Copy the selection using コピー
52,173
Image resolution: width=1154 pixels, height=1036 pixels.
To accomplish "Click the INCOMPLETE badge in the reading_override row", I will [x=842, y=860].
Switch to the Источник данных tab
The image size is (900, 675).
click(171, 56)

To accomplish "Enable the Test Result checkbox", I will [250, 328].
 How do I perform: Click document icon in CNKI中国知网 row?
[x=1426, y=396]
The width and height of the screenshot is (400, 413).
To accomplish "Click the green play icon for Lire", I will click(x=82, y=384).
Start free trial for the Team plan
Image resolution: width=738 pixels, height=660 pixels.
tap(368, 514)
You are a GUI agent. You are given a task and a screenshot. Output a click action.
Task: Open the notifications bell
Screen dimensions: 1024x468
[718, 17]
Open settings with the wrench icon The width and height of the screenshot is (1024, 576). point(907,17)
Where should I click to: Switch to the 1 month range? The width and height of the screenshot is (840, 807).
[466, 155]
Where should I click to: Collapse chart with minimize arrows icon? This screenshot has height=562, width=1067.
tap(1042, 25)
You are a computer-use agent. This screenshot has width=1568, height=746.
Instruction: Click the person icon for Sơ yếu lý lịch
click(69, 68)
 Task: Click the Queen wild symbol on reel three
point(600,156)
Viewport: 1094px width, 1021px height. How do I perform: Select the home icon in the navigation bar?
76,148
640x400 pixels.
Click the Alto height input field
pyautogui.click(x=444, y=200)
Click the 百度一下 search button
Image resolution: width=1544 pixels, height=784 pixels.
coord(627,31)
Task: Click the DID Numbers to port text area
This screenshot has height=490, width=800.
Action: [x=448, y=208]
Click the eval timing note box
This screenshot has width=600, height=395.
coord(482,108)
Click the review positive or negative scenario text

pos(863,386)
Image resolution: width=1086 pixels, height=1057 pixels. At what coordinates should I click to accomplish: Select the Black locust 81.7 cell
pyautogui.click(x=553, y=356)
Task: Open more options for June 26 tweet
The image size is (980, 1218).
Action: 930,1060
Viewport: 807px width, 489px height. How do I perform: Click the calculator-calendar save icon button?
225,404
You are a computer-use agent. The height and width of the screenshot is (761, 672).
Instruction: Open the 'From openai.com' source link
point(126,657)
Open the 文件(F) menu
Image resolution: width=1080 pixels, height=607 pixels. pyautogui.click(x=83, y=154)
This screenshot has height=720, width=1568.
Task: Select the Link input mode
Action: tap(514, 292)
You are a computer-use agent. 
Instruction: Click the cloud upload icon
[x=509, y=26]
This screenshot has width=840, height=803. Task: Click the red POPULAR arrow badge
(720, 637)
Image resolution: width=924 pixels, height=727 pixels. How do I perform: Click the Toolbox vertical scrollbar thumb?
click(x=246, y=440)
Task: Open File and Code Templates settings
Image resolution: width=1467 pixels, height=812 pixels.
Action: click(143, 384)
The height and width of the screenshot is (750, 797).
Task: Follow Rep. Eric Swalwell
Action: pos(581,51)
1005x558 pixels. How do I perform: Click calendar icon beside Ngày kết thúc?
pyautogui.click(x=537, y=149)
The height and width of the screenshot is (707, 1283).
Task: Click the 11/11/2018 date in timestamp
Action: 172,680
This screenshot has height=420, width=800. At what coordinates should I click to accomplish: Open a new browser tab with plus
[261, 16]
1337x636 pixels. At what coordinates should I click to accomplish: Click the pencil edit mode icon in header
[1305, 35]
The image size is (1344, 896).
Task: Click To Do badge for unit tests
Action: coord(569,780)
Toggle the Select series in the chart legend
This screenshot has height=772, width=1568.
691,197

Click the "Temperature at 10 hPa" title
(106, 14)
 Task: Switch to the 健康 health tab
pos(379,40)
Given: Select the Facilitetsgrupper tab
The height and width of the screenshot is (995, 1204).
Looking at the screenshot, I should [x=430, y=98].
══════════
INSTRUCTIE: Zet het deel van de lijst dat bij het begin opent en sluit met de regel waarin "click(171, 56)" staat om naar een CSV met twee kolommen, invoer en doel, met één rij per invoer en het bijbehorende antwoord. Plaats elke waarde in één veld tussen aanhalingstekens en vervang regeleinden door spaties.

RESULTAAT:
invoer,doel
"Copy the selection using コピー","52,173"
"Image resolution: width=1154 pixels, height=1036 pixels. To accomplish ""Click the INCOMPLETE badge in the reading_override row"",","I will [x=842, y=860]."
"Switch to the Источник данных tab The image size is (900, 675).","click(171, 56)"